Si è quindi riaffermato il principio di diritto per cui "il trattamento sanzionatorio, anche laddove collegato alla scelta del rito, finisce sempre con avere ricadute sostanziali ed è, dunque, soggetto alla complessiva disciplina di cui all'art. 2 c.p., pur restando tuttora confermato che la riduzione di pena prevista dall'art. 442 comma 2 c.p.p., essendo finalizzata alla produzione di effetti puramente premiali in funzione di una specifica scelta processuale operata dall'imputato, va applicata per ultima, sulla pena quantificata dal giudice, comprensiva anche dell'eventuale aumento per la ritenuta continuazione".

Resta tuttavia fermo come la retroattività della disposizione più favorevole non sia applicabile alla disciplina prevista da norme processuali. 
Proprio in virtù di tale principio - hanno osservato i giudici di legittimità -, in una sentenza della Prima Sezione della Corte di Cassazione pronunciata nel 2012 si ritenne inammissibile il ricorso avverso il rigetto di un'istanza volta ad ottenere, in sede esecutiva, la riduzione di pena prevista dall'art. 442 c.p.p. in favore di un condannato a pena detentiva diversa dall'ergastolo cui era stato negato l'accesso al giudizio abbreviato a causa del mancato consenso del Pubblico Ministero, all'epoca richiesto dalla legge, poi modificata su tale punto nel 1999. 
Tale rigetto fu motivato sulla base della considerazione per cui la natura sostanziale della diminuzione premiale prevista per il rito abbreviato, affermata anche dalla CEDU nella Sentenza del 17 settembre 2009 (caso Scoppola c.

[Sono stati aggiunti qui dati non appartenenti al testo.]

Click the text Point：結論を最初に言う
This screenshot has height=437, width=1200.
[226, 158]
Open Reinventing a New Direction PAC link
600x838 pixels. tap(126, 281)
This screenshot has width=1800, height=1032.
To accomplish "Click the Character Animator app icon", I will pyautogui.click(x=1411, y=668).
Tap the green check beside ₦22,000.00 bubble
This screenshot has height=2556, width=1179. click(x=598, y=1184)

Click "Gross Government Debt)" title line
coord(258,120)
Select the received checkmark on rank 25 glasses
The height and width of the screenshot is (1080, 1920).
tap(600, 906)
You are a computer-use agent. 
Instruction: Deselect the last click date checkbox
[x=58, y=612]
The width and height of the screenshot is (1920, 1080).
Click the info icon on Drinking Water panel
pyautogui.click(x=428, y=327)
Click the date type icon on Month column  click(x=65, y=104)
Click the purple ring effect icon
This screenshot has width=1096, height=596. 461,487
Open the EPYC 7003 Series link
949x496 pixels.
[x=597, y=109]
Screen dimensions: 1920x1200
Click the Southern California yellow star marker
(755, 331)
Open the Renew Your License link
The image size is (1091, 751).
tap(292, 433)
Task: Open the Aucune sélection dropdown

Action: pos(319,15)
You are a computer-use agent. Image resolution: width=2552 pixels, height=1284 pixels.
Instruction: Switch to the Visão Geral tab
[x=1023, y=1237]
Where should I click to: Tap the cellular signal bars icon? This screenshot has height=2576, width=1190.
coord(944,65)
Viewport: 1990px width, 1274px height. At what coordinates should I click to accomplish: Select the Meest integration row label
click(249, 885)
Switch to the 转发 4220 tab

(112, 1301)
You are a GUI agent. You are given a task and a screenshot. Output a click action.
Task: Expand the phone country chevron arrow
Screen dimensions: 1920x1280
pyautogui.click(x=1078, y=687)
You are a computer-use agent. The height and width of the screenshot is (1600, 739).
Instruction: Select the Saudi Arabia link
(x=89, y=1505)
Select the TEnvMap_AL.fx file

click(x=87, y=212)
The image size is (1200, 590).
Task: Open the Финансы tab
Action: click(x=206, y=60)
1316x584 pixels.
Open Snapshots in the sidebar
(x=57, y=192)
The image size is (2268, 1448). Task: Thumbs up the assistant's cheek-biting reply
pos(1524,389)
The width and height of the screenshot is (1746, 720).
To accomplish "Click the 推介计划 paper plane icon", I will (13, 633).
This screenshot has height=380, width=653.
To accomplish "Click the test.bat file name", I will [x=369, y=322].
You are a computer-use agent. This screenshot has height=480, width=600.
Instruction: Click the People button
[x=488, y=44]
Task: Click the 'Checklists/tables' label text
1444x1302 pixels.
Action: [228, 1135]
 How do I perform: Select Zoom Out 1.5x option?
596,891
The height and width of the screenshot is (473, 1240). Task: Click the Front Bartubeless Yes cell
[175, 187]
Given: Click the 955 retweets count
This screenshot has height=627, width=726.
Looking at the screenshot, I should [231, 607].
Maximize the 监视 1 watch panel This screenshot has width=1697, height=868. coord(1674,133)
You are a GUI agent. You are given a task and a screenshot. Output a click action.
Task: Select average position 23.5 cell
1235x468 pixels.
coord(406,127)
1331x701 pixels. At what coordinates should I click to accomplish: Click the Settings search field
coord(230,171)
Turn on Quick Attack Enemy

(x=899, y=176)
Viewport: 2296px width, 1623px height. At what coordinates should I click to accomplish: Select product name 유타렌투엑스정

Italia), non implica la trasformazione della natura processuale di tutta la restante normativa riguardante i presupposti, i termini e le modalità di accesso al rito, che rimane rimessa alla scelta del legislatore nazionale, senza poter essere mutata dalla giurisprudenza comunitaria. 

In relazione alla fattispecie posta alla sua attenzione, la Quarta Sezione Penale della Corte di Cassazione ha pertanto affermato il principio di diritto per cui "l'art. 442 comma 2 c.p.p., come novellato dalla l. 103/2017, nella parte in cui prevede che, in caso di condanna, la pena che il giudice determina tenendo conto di tutte le circostanze è diminuita della metà, anziché di un terzo, se si procede per una contravvenzione, pur essendo disposizione processuale, comporta un trattamento sostanziale sanzionatorio più favorevole e si applica come stabilisce  l'art. 2 comma 4 c.p. anche alle fattispecie anteriori, salvo che sia stata pronunciata sentenza irrevocabile".

La Sentenza della Corte d'Appello è stata dunque annullata senza rinvio limitatamente alla misura della pena, che è stata rideterminata dalla Suprema Corte.